18 Novembre 2019
Europa

Bugatti crea veicolo EV per meno di $ 1 milione.

Bugatti Automobiles sta cercando di ampliare la sua offerta affiancando alla supercar Chiron da 2,5 milioni di euro ($ 2,7 milioni) un'alternativa leggermente più accessibile.

La potenziale seconda linea di modelli sarebbe un grand tourer o un crossover elettrico che potrebbe ospitare fino a quattro persone e costerebbe tra 500.000 e 1 milione di euro.

La casa automobilistica francese sta discutendo con il gruppo Volkswagen sull'investimento, ha dichiarato Stephan Winkelmann, CEO di Bugatti, in un'intervista all'ufficio di Bloomberg a Berlino.

"L'industria sta cambiando radicalmente e dobbiamo capire quali opportunità ci sono di sviluppare Bugatti come marchio in futuro", ha detto Winkelmann.

Garantire finanziamenti per un progetto di nicchia è una "dura lotta", ha detto.

Il piano mostra come anche le case automobilistiche disaccoppiate dalle realtà quotidiane dei trasporti stiano affrontando la fine graduale dell'era dei motori a combustione. Per Bugatti, si tratta meno delle emissioni e di più della mutevole definizione di progresso e innovazione.

Winkelmann, che in precedenza gestiva il marchio Lamborghini del gruppo VW, sta cercando di rendere Bugatti abbastanza autonomo per sopravvivere al di fuori del gruppo automobilistico tedesco ed evitare il rischio di essere gradualmente eliminato.

Dallo scandalo del diesel del 2015, il Gruppo VW ha esaminato più da vicino il suo portafoglio in mezzo al crescente onere dell'investimento in auto elettriche e tecnologia a guida autonoma.

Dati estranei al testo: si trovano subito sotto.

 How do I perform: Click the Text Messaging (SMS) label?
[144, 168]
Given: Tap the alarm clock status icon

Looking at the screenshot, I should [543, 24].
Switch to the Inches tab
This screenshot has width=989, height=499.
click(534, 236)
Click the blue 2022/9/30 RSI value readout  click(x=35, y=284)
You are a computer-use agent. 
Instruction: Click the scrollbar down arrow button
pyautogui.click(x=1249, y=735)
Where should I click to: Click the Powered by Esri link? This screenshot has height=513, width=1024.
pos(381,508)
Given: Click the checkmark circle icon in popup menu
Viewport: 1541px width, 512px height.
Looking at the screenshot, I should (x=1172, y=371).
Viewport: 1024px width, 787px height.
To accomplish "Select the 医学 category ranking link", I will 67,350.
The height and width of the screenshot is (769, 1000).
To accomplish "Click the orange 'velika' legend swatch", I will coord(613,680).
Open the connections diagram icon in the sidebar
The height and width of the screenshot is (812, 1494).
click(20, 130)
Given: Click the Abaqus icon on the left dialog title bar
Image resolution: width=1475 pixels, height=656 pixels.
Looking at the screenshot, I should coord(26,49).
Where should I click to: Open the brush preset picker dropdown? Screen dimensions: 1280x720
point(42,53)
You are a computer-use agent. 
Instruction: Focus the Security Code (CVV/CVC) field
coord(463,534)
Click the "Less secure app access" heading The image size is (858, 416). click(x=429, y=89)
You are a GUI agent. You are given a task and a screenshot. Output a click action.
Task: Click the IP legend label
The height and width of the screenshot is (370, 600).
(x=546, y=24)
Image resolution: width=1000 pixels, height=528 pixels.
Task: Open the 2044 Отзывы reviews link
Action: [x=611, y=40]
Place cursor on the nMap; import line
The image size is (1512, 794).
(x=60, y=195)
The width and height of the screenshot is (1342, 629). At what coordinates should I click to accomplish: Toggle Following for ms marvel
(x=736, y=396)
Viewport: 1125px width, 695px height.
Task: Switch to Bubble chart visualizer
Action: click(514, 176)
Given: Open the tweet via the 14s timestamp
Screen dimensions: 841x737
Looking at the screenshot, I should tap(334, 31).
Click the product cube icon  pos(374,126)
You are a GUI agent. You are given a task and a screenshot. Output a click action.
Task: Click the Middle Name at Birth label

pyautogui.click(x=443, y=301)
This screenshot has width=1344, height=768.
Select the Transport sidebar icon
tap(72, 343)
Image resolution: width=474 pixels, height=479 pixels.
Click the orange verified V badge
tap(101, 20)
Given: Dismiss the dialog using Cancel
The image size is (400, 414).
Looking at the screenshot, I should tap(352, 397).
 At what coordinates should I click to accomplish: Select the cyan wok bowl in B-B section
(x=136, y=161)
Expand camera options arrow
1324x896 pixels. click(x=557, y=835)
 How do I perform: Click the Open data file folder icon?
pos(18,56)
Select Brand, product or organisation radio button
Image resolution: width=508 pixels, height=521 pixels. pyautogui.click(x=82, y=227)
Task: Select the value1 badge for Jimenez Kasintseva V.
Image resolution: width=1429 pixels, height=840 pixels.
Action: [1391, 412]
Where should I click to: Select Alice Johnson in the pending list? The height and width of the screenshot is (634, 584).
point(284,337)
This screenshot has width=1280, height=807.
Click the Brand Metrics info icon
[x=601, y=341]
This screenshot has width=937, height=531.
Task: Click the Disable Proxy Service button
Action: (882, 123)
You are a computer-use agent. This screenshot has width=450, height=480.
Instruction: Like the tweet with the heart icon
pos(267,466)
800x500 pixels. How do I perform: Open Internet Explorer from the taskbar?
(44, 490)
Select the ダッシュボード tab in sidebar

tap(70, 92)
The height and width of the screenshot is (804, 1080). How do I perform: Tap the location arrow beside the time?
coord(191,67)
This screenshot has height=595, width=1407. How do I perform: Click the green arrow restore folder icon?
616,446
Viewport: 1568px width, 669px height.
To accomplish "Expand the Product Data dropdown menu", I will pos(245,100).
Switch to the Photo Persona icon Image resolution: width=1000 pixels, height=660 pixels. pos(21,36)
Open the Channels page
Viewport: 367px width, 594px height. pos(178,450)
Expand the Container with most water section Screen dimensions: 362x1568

Bugatti è stato a lungo considerato il primo esempio di stravaganza ingegneristica del Gruppo VW. Fu rianimato sotto l'ex presidente Ferdinand Piech nel 1998 dopo che il marchio era in gran parte svanito dall'esistenza negli anni '50.

La Volkswagen ricostruì il marchio con sede a Molsheim attorno a un enorme motore a 16 cilindri, lanciando il modello precedente della Chiron nel 2005 dopo una serie di problemi di sviluppo.

La targhetta d'élite offre opportunità limitate di condivisione di parti e tecnologia. A causa degli alti costi di sviluppo e dei bassi volumi, il Veyron, il primo modello Bugatti sotto il controllo della VW, fu considerato uno dei più grandi progetti in perdita nel settore automobilistico.

Winkelmann ha dichiarato che Bugatti sta "guadagnando soldi decenti" in questi giorni e che il marchio deve ora giustificarsi con un caso aziendale, piuttosto che solo con abilità ingegneristiche.

Dopo aver stabilito un record di velocità all'inizio di quest'anno quando un prototipo derivato dalla Chiron ha raggiunto la velocità di 300 mph (483 km / h), Winkelmann ha detto che Bugatti ha finito di perseguire tali traguardi prestazionali e sta cercando di aumentare la sua visibilità come marchio di lusso.

Bugatti limitò la produzione della Chiron a soli 500 veicoli e meno di 100 sono ancora in vendita. Attualmente costruisce circa 100 auto altamente personalizzate all'anno tra cui la Centodieci da $ 8,8 milioni, che si basa sulla Chiron.

L'aggiunta di un modello più economico sarebbe un'enorme espansione, con una produzione in aumento di oltre 600 veicoli all'anno, ha affermato Winkelmann, che è stato un fattore chiave dietro la decisione di Lamborghini di aggiungere il SUV Urus.

La Ferrari, che ha più che triplicato il suo valore dalla sua quotazione pubblica, è diventata un esempio per il potenziale di un marchio di auto d'élite indipendente e ha suscitato interesse nei potenziali spin-off del Gruppo VW. Ma le recenti lotte di Aston Martin evidenziano le sfide nel replicare la strategia.

L'amministratore delegato del gruppo VW Herbert Diess sta spingendo i marchi di fascia alta del gruppo a generare rendimenti migliori e ha tracciato un piano l'anno scorso per raggruppare Bugatti in un cosiddetto gruppo super premium che comprende Bentley e Lamborghini. Porsche avrebbe guidato la divisione.

Winkelmann ha affermato che la combinazione di marchi "sarebbe unica nel settore automobilistico".